Problem
Copy the lines exactly as they appear, starting with the first line of the records and ending with the line that contains "Task: Click plus".

Data for processing
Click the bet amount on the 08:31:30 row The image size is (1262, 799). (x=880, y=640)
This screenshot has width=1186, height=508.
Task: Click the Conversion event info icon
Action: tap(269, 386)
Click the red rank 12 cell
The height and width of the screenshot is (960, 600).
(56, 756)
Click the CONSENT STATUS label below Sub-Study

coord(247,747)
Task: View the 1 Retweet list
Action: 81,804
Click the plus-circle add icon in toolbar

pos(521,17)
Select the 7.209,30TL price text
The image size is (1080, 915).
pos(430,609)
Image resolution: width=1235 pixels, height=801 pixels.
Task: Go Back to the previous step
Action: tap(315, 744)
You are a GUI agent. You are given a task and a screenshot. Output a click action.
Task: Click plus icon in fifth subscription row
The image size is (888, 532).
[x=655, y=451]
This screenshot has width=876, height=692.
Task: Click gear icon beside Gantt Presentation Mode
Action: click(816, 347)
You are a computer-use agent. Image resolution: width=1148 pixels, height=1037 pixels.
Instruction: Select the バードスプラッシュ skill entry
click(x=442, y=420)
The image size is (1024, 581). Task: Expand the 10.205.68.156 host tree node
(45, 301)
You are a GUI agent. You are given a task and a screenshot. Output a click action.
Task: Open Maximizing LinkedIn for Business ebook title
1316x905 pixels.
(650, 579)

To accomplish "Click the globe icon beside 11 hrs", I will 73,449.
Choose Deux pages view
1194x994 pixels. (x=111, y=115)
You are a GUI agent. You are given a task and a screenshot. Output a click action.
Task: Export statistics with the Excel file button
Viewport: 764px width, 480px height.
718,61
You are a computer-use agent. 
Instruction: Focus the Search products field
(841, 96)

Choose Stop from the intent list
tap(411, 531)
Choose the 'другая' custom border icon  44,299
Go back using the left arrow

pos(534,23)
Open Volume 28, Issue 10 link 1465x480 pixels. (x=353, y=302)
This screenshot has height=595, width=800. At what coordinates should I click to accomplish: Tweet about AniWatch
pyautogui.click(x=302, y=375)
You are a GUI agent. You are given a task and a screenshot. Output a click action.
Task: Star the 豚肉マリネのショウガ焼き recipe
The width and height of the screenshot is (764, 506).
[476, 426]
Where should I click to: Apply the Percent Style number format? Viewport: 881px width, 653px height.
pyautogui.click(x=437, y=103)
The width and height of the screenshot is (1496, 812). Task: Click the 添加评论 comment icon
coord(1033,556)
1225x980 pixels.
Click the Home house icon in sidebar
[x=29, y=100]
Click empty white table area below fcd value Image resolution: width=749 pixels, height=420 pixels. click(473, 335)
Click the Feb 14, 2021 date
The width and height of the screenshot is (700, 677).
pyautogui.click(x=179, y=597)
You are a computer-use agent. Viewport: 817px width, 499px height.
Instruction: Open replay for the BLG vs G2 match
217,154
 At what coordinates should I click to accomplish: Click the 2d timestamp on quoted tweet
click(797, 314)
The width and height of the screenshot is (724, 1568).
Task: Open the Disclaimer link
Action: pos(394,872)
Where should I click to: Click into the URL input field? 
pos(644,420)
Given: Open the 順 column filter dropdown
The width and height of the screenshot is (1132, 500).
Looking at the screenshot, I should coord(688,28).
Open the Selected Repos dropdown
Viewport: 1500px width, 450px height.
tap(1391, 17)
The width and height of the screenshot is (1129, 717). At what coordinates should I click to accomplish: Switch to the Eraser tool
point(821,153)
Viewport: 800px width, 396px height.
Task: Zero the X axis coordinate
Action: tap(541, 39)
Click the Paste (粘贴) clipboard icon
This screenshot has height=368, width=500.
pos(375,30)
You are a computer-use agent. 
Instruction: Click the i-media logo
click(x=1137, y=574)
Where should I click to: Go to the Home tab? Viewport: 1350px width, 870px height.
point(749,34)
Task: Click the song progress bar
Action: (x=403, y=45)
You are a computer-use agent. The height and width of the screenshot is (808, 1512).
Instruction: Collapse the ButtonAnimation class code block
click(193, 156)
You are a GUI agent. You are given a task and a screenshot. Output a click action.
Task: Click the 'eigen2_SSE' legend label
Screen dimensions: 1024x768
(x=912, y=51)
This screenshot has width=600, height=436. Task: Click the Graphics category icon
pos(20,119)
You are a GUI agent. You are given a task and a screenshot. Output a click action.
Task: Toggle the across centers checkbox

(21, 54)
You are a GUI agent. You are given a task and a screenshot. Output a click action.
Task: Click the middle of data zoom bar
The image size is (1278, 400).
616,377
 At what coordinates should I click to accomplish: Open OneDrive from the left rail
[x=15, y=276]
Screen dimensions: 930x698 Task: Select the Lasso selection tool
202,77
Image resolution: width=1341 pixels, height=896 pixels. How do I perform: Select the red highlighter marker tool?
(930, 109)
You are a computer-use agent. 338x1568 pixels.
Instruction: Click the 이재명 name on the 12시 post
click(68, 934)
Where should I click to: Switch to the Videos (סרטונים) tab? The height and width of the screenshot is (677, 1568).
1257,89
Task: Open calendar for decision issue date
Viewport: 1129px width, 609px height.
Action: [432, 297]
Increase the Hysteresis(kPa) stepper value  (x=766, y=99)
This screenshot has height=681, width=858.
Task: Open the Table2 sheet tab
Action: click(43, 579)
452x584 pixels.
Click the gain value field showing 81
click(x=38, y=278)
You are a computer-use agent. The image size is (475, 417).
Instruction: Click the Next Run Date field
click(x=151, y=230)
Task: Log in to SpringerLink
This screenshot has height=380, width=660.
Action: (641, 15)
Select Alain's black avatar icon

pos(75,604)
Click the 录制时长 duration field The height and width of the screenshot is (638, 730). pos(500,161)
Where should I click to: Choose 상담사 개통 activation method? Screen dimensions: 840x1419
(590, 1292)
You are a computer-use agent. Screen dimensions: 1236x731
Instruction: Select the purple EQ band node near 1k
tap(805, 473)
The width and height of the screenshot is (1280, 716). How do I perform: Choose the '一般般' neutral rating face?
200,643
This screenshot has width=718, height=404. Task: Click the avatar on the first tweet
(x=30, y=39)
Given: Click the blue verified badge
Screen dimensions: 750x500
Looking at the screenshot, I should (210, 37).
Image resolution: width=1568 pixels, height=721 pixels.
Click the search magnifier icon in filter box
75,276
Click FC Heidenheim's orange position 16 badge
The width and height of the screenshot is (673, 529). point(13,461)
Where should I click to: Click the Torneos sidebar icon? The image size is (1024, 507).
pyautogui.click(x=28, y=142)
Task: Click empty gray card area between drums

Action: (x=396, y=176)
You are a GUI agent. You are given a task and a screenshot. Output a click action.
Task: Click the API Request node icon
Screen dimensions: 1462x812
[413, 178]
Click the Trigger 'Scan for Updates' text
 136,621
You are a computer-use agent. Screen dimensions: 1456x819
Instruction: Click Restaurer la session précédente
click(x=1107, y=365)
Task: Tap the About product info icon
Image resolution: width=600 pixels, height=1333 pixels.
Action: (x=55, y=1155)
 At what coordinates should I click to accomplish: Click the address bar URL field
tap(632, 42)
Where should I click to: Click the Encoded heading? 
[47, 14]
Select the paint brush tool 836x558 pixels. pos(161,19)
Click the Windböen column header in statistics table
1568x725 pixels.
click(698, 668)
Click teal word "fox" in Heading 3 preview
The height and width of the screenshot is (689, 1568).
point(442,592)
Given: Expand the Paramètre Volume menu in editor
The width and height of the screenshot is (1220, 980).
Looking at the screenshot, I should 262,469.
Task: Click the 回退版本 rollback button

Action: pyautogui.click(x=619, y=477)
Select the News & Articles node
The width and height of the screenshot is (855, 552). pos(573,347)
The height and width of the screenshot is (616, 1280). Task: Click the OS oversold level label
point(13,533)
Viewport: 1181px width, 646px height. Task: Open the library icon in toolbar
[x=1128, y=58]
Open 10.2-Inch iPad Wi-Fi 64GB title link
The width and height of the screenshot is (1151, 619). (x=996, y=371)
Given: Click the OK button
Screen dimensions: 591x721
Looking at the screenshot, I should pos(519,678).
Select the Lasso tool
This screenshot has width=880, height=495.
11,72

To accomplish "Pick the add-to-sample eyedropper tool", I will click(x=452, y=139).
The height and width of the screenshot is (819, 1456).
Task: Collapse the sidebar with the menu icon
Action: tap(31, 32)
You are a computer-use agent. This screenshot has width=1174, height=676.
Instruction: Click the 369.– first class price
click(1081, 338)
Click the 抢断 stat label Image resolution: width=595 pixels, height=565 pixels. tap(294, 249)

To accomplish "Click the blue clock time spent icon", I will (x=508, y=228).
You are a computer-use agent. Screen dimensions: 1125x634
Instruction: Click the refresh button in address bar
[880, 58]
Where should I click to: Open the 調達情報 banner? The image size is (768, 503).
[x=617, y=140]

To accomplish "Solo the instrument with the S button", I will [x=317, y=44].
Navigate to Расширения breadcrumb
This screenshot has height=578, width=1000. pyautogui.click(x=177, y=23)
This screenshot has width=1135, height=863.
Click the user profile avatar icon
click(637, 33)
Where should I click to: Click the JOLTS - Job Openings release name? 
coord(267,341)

Reply
Click the bet amount on the 08:31:30 row The image size is (1262, 799). (x=880, y=640)
This screenshot has width=1186, height=508.
Task: Click the Conversion event info icon
Action: tap(269, 386)
Click the red rank 12 cell
The height and width of the screenshot is (960, 600).
(56, 756)
Click the CONSENT STATUS label below Sub-Study

coord(247,747)
Task: View the 1 Retweet list
Action: 81,804
Click the plus-circle add icon in toolbar

pos(521,17)
Select the 7.209,30TL price text
The image size is (1080, 915).
pos(430,609)
Image resolution: width=1235 pixels, height=801 pixels.
Task: Go Back to the previous step
Action: tap(315, 744)
You are a GUI agent. You are given a task and a screenshot. Output a click action.
Task: Click plus icon in fifth subscription row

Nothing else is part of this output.